Devorrah, in the short term, the risk of complication with the lap band is lower. However it appears that over time the rate of complications is actually higher with a lap band.

By leaving a foreign object in the body, the risk of infection actually rises the further out from surgery as opposed to with Roux-en-Y or similar surgery where the risk lessens.
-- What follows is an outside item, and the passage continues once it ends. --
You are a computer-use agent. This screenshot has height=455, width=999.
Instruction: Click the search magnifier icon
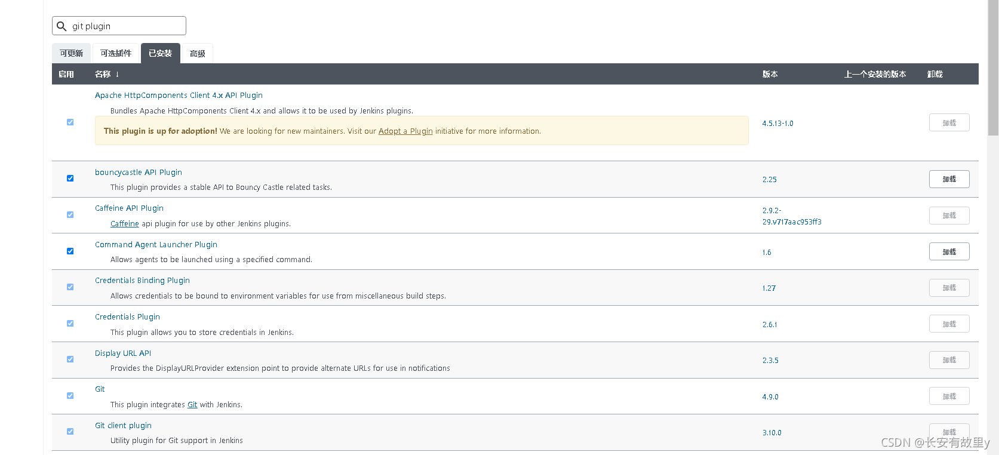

Also, there have been problems reported with the lap band excoriating the outside surface of the stomach by rubbing against it causing massive bleeding.

Devorrah said...

ArkieRN: Thanks for explaining that to me, I appreciate it. My school secretary just lost 100 lbs. with the lap band, and I was wondering how the surgeries compare.

Hey, You said...

I think I heard that gastric bypass also can cure/reduce type II diabetes, which lap band cannot. Big benefit, if true.

Sid Schwab said...

Absolutely incorrect: lap band cures diabetes as well and as rapidly as bypass. Also, the comment above about long-term complications over states the problem. Erosion was a problem early on. WIth newer bands and better techniques for installation, it's now very rare. WIthout doubt, if I were to have bariatric surgery, I'd have the band. The safety difference, and the nutritional consequences make it a no-brainer; to me, anyway.

Anonymous said...

Type 2 diabetes mellitus is about decreased insulin sensitivity leading to uncontrolled blood glucose level, whereas gastric bypass is about shortening the GI tract in order to decrease nutrient absorption [hopefully] leading to weight loss. There's no evidence in authoritative sources that suggests a correlation between the two, you see.

Unknown said...
This comment has been removed by the author.
Hey, You said...

Dr. Schwab asserted: Absolutely incorrect: lap band cures diabetes as well and as rapidly as bypass.

Apparently you are mistaken:
In the highest-quality study, excess body weight loss was 76% with Roux-en-Y gastric bypass versus 48% with laparoscopic adjustable gastric banding, and diabetes resolved in 78% versus 50% of cases, respectively.